La oración es el corazón de la vida de la Comunidad de Sant’Egidio, su primera “obra”. Cuando termina el día todas las Comunidades, tanto si son grandes como si son pequeñas, se reúnen alrededor del Señor para escuchar su Palabra y dirigirse a Él en su invocación. Los discípulos no pueden sino estar a los pies de Jesús, como María de Betania, para elegir la “mejor parte” (Lc 10,42) y aprender de Él sus mismos sentimientos (cfr. Flp 2,5).

Siempre que la Comunidad vuelve al Señor, hace suya la súplica del discípulo anónimo: “¡Señor, enséñanos a orar” (Lc 11,1). Y Jesús, maestro de oración, continúa contestando: “Cuando oréis, decid: Abbá, Padre”.

Cuando oramos, aunque lo hagamos dentro de nuestro corazón, nunca estamos aislados ni somos huérfanos, porque somos en todo momento miembros de la familia del Señor.
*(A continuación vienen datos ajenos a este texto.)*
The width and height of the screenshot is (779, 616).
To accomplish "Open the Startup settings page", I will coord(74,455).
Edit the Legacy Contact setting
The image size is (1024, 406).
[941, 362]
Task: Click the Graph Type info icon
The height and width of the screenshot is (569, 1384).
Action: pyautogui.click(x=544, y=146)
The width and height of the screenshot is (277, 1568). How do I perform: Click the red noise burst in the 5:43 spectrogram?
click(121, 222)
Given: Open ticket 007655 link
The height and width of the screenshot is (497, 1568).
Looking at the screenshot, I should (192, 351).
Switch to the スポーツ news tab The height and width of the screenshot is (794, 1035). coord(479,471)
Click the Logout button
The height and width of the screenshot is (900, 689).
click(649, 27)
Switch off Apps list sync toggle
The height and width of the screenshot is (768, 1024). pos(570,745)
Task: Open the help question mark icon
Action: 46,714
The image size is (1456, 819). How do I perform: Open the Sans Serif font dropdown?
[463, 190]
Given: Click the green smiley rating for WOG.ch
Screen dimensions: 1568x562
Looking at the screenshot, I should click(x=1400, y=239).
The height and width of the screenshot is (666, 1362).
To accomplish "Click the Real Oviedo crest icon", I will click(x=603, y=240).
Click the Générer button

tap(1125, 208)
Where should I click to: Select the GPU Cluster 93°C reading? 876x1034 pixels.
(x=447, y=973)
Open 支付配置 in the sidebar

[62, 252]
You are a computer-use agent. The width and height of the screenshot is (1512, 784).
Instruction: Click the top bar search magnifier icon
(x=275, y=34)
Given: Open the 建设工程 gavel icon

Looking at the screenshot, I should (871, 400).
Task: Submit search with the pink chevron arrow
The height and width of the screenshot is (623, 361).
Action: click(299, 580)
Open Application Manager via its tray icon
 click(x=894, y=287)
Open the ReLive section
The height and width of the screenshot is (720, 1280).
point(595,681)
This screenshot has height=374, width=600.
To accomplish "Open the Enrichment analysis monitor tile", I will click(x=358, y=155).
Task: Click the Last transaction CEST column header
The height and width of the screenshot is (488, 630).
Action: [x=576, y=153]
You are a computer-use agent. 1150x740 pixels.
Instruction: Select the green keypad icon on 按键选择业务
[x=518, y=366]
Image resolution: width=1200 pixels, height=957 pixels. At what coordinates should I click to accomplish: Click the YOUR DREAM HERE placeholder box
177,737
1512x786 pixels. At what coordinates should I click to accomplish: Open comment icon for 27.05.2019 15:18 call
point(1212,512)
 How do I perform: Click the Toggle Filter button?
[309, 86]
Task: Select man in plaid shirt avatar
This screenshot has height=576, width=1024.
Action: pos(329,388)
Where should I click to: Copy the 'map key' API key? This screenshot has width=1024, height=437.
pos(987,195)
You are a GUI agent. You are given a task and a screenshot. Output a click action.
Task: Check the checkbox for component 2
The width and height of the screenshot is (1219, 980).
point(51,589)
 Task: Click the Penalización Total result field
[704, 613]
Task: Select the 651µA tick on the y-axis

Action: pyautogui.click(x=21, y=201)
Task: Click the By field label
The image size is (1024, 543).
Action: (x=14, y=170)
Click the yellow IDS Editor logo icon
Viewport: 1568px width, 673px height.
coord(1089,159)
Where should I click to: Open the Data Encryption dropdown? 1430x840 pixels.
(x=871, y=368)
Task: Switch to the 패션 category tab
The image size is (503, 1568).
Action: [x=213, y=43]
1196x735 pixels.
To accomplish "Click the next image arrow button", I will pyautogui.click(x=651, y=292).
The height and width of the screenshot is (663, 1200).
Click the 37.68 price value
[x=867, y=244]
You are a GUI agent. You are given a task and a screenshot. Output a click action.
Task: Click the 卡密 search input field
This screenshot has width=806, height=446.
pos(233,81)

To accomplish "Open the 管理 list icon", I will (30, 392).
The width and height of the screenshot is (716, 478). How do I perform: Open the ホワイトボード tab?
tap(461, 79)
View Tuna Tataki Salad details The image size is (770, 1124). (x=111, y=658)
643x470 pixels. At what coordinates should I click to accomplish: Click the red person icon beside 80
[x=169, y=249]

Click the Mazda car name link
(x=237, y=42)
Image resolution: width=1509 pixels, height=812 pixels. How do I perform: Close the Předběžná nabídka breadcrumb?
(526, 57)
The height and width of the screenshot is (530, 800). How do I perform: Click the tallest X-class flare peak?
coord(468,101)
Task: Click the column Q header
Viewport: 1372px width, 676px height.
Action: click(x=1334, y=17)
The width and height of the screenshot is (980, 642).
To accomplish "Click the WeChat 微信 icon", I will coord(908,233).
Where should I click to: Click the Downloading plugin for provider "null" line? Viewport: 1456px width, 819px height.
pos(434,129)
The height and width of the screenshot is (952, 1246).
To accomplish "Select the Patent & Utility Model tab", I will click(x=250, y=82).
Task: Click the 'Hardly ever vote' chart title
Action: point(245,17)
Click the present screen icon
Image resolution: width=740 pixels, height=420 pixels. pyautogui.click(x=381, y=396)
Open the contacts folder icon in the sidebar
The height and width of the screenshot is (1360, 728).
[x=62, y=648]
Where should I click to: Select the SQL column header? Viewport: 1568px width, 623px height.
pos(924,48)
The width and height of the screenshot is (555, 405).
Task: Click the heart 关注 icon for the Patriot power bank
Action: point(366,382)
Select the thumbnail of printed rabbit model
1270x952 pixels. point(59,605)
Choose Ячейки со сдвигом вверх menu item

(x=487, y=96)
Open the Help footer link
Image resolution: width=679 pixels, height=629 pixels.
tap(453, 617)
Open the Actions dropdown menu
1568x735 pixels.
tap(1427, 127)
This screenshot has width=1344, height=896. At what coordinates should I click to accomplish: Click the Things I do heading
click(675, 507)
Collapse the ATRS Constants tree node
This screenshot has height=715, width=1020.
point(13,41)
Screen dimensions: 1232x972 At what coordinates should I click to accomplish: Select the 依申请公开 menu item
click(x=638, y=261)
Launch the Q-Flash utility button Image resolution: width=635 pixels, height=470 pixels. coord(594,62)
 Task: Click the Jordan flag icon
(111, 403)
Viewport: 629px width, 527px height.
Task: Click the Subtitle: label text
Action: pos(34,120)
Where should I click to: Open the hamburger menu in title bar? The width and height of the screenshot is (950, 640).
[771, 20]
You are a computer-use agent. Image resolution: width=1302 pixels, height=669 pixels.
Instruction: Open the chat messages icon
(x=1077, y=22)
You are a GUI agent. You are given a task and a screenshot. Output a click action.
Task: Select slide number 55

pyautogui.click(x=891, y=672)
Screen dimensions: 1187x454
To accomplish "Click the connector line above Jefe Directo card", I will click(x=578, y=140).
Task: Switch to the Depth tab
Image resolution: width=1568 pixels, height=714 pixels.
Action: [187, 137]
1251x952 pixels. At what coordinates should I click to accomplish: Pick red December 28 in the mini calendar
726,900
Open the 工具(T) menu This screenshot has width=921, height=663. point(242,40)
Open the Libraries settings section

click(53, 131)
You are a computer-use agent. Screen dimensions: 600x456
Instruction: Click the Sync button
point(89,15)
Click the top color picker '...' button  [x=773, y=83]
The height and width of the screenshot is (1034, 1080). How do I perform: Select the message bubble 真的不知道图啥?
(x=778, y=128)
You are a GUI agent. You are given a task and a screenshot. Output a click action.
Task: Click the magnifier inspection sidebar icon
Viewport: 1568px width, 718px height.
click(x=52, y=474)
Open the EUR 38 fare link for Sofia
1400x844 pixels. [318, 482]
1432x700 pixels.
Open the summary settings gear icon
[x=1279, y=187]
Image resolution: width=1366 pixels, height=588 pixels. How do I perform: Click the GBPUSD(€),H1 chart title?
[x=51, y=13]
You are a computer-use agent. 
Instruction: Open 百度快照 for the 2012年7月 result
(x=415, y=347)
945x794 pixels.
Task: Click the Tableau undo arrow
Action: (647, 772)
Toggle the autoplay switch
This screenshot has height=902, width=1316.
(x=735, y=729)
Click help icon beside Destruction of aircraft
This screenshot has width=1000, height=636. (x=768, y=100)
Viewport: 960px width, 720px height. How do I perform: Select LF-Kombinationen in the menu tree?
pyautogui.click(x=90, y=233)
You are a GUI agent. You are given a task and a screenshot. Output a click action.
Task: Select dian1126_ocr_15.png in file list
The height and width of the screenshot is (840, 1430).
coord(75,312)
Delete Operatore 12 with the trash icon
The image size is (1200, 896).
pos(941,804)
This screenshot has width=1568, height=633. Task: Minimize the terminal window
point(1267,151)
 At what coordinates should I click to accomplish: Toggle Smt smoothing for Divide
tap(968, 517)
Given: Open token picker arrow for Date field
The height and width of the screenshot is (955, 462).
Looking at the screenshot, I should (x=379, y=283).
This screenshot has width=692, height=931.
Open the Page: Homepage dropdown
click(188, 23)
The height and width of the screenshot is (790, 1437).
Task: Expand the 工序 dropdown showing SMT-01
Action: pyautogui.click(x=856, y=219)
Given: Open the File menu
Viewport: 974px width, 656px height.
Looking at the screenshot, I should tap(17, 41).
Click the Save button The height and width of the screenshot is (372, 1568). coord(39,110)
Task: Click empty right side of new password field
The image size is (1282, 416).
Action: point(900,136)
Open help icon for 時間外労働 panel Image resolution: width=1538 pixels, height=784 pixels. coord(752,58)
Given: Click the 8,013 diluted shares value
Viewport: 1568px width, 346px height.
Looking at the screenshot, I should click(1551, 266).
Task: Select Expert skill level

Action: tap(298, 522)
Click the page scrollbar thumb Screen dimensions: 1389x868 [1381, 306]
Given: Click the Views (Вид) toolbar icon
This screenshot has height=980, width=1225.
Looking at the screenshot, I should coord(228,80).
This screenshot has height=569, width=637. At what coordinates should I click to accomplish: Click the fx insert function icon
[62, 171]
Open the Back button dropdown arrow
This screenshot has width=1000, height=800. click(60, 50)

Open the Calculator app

En la oración común se ve claramente, además del misterio de la filiación, el de la fraternidad.

Las Comunidades de Sant'Egidio que hay por el mundo se reúnen en los distintos lugares que destinan a la oración y presentan al Señor las esperanzas y los dolores de los hombres y mujeres “vejados y abatidos” de los que habla el Evangelio (Mt 9,37). En aquella gente de entonces se incluyen los habitantes de las ciudades contemporáneas, los pobres que son marginados de la vida, todos aquellos que esperan que alguien les contrate (cfr. Mt 20).

La oración común recoge el grito, la aspiración, el deseo de paz, de curación, de sentido de la vida y de salvación que hay en los hombres y las mujeres de este mundo. La oración nunca es vacía. Sube incesante al Señor para que el llanto se transforme en alegría, la desesperación en felicidad, la angustia en esperanza y la soledad en comunión. Y para que el Reino de Dios llegue pronto a los hombres.